(Source records)
○ ○ ○ ○ ○ ○ ○
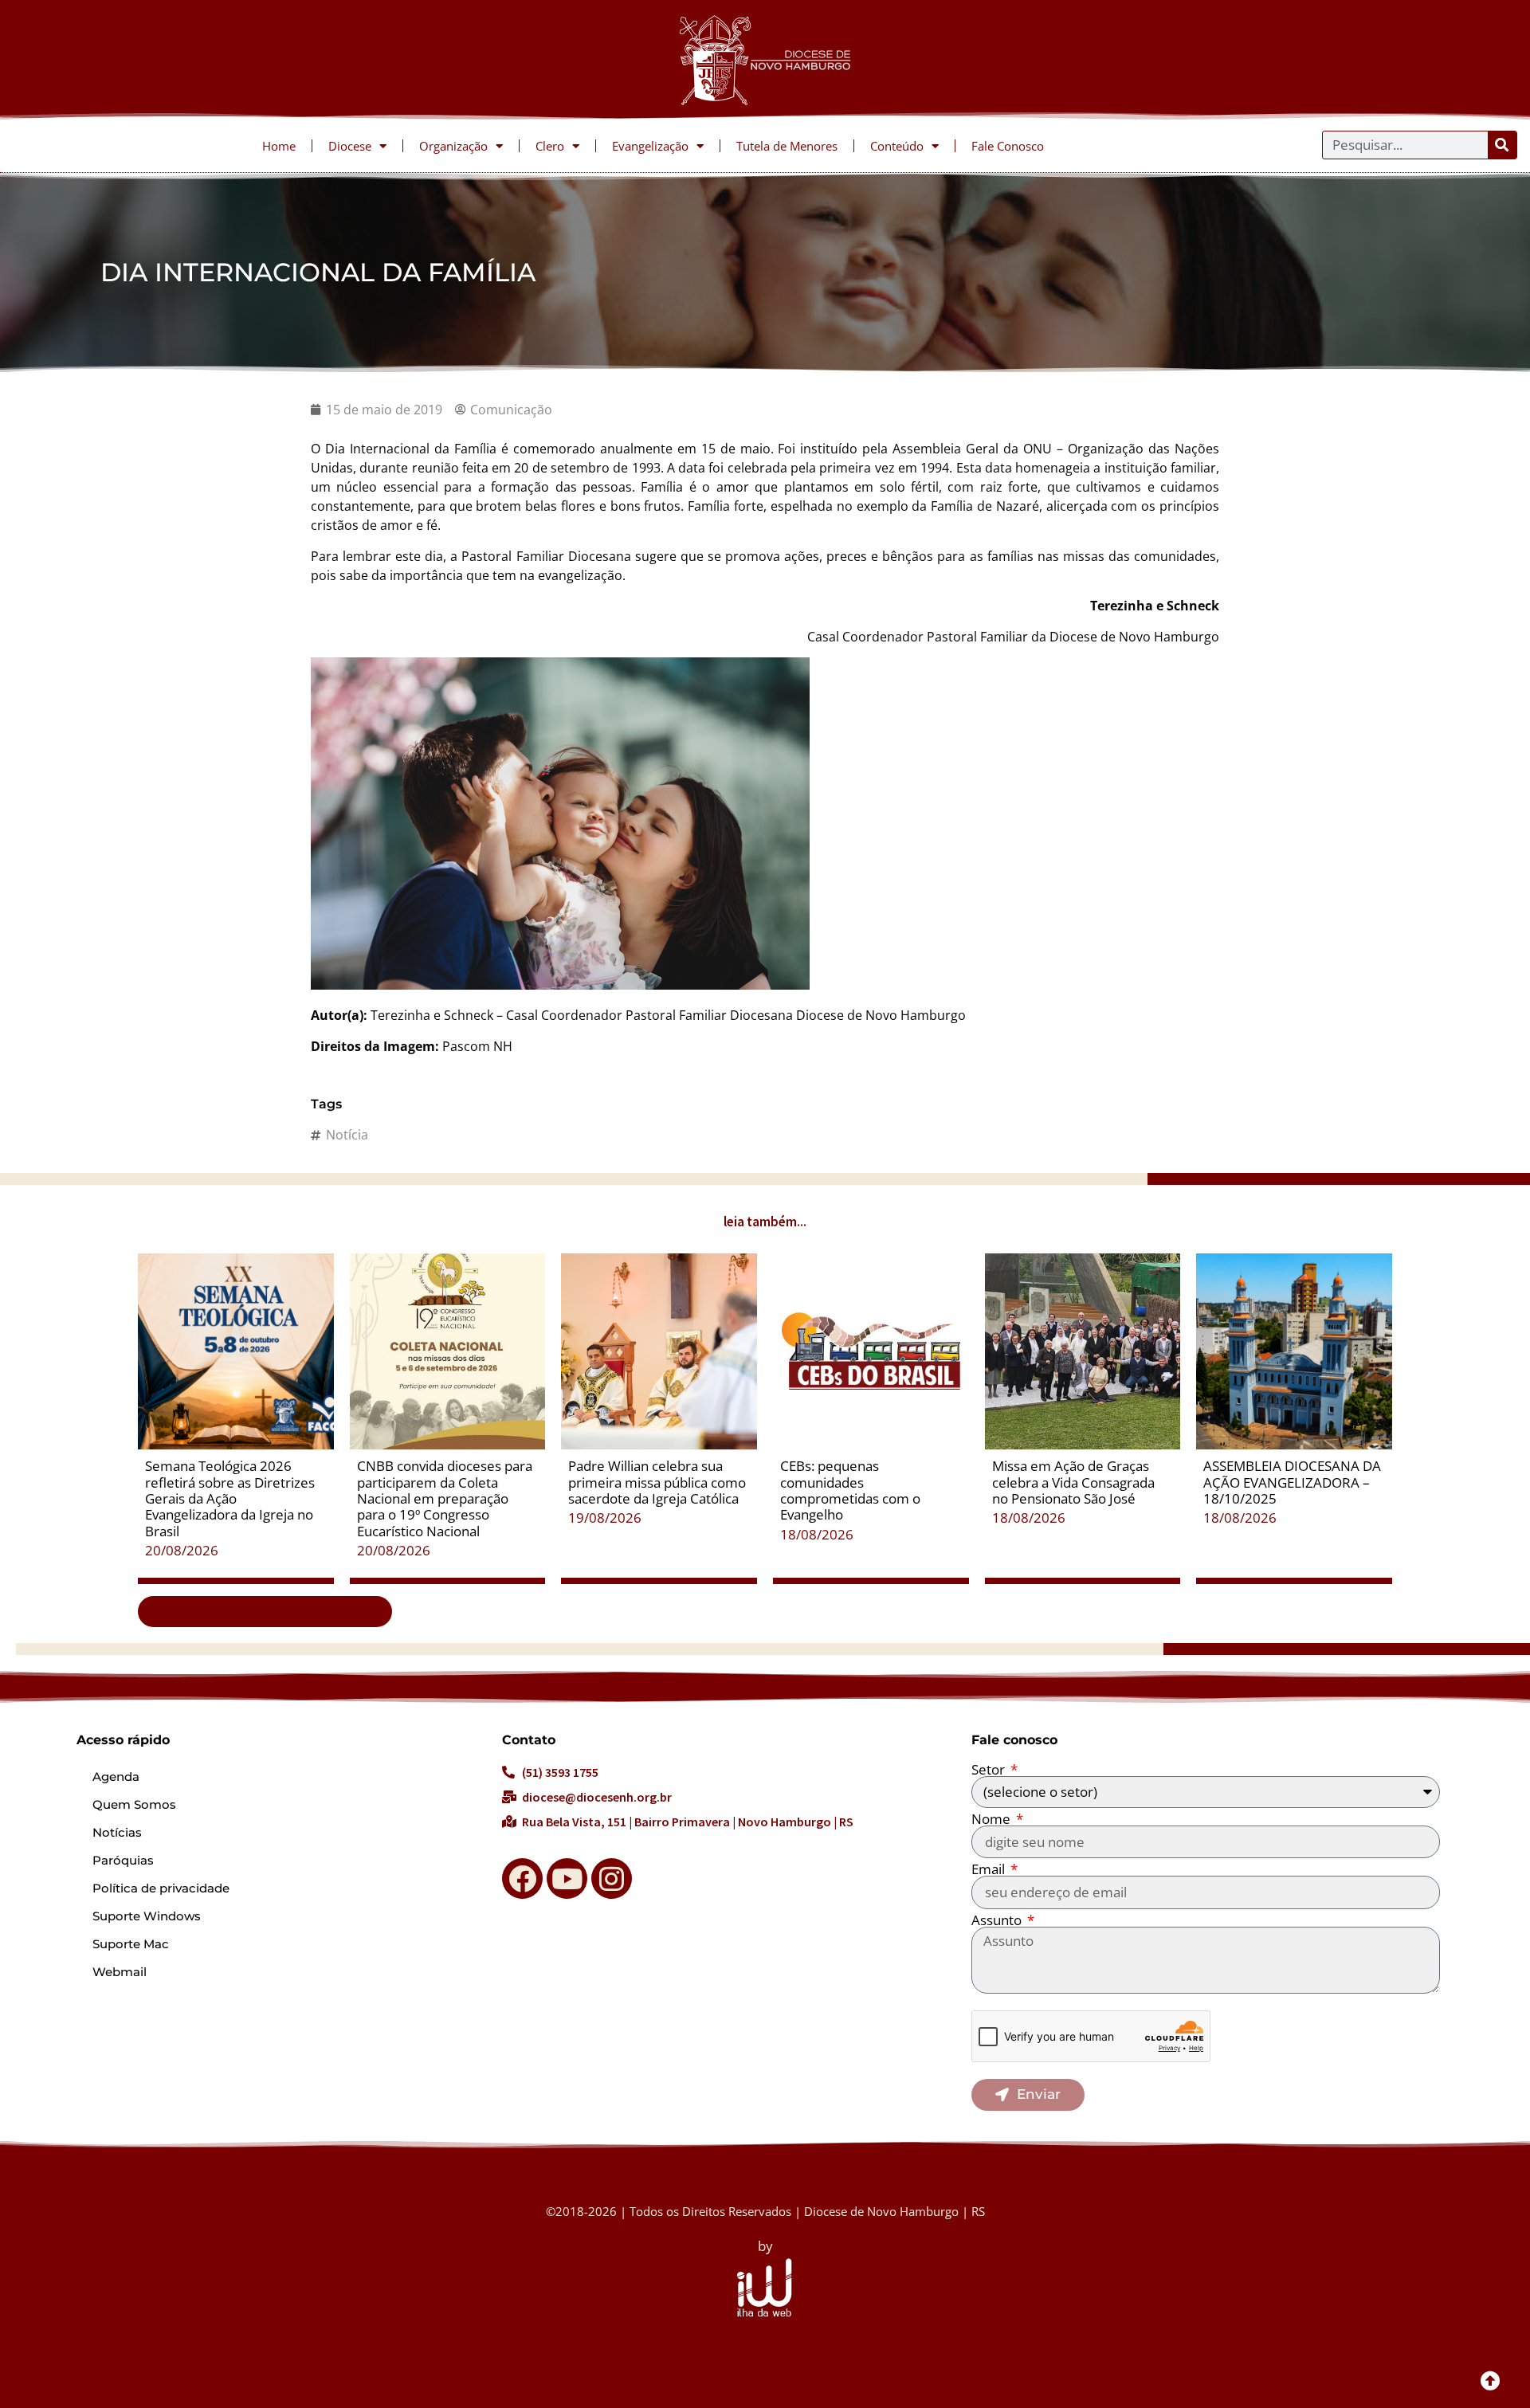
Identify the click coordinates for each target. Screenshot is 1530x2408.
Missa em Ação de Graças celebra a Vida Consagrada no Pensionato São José (1073, 1482)
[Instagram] (611, 1878)
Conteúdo (897, 146)
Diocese (349, 146)
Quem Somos (134, 1804)
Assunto (998, 1920)
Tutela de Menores (787, 146)
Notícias (117, 1832)
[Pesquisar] (1502, 145)
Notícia (347, 1134)
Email (989, 1869)
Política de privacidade (161, 1888)
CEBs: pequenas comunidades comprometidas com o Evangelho (850, 1490)
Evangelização (650, 146)
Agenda (115, 1776)
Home (279, 146)
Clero (550, 146)
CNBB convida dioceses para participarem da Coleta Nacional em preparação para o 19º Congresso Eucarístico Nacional (444, 1498)
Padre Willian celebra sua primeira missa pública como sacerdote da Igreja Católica (657, 1482)
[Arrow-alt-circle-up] (1490, 2380)
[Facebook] (522, 1878)
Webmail (119, 1971)
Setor (989, 1769)
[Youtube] (567, 1878)
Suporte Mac (130, 1943)
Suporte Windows (146, 1916)
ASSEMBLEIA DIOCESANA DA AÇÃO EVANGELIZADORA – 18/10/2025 (1292, 1482)
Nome (992, 1819)
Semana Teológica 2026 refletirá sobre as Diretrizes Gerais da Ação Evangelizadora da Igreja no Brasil (230, 1498)
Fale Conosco (1007, 146)
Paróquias (123, 1860)
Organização (453, 146)
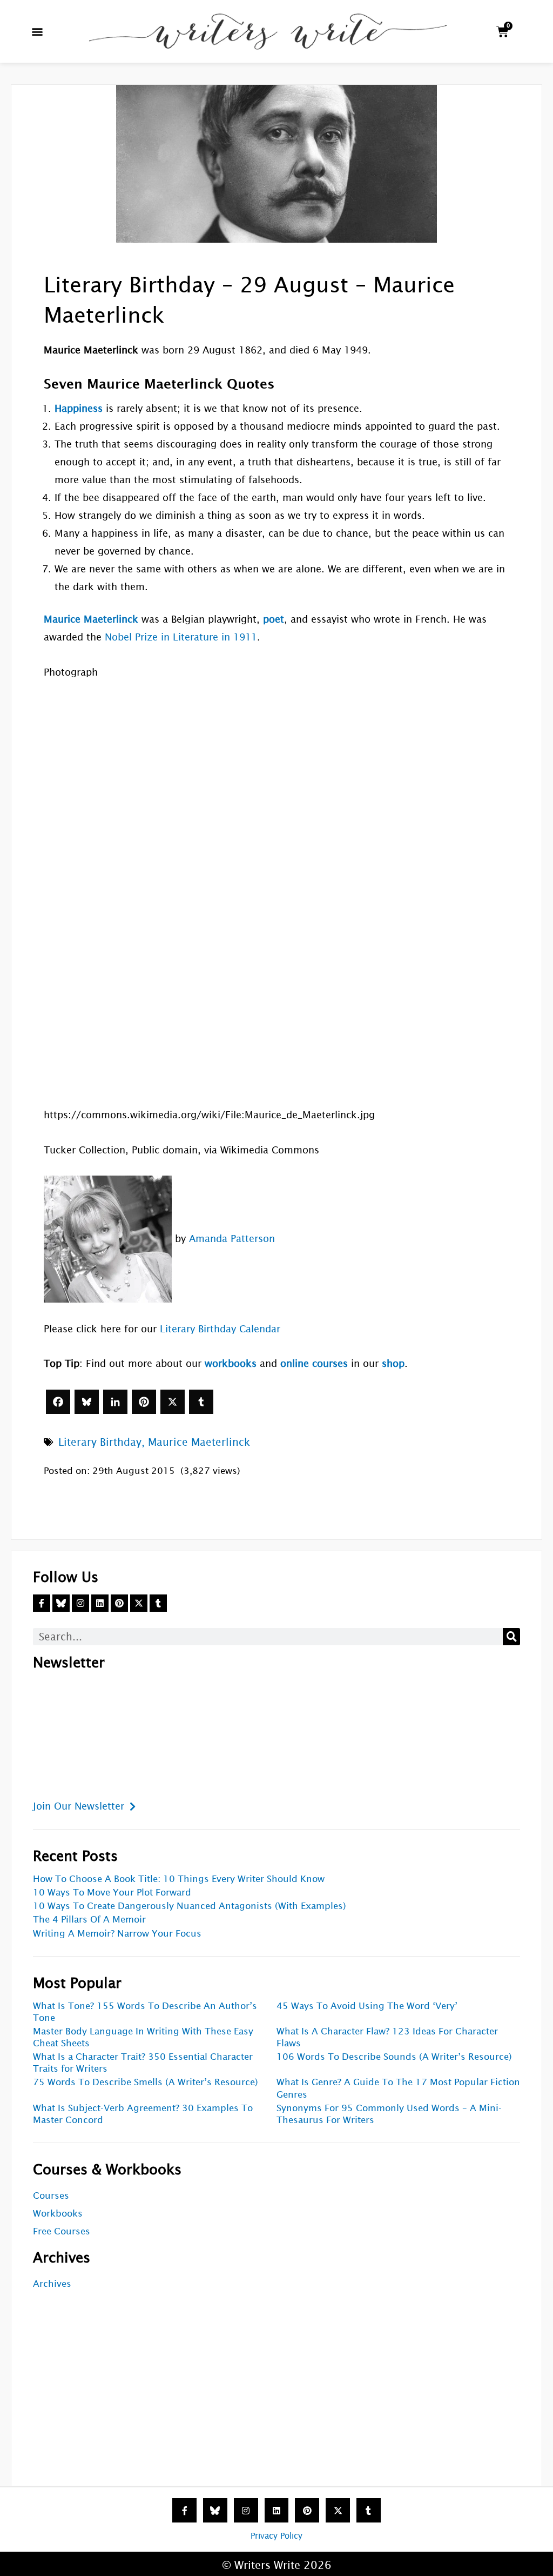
○ ○ ○ ○ ○ ○ ○
*WHAT THE EXERCISE ASKS:* In the copy, omit the pictures and reproduce every entry exactly.

*EXPECTED ANSWER:*
Identify the click coordinates for each target. Screenshot is 1530x2408.
Missa em Ação de Graças celebra a Vida Consagrada no Pensionato São José (1073, 1482)
[Instagram] (611, 1878)
Conteúdo (897, 146)
Diocese (349, 146)
Quem Somos (134, 1804)
Assunto (998, 1920)
Tutela de Menores (787, 146)
Notícias (117, 1832)
[Pesquisar] (1502, 145)
Notícia (347, 1134)
Email (989, 1869)
Política de privacidade (161, 1888)
CEBs: pequenas comunidades comprometidas com o Evangelho (850, 1490)
Evangelização (650, 146)
Agenda (115, 1776)
Home (279, 146)
Clero (550, 146)
CNBB convida dioceses para participarem da Coleta Nacional em preparação para o 19º Congresso Eucarístico Nacional (444, 1498)
Padre Willian celebra sua primeira missa pública como sacerdote da Igreja Católica (657, 1482)
[Arrow-alt-circle-up] (1490, 2380)
[Facebook] (522, 1878)
Webmail (119, 1971)
Setor (989, 1769)
[Youtube] (567, 1878)
Suporte Mac (130, 1943)
Suporte Windows (146, 1916)
ASSEMBLEIA DIOCESANA DA AÇÃO EVANGELIZADORA – 18/10/2025 (1292, 1482)
Nome (992, 1819)
Semana Teológica 2026 refletirá sobre as Diretrizes Gerais da Ação Evangelizadora da Igreja no Brasil (230, 1498)
Fale Conosco (1007, 146)
Paróquias (123, 1860)
Organização (453, 146)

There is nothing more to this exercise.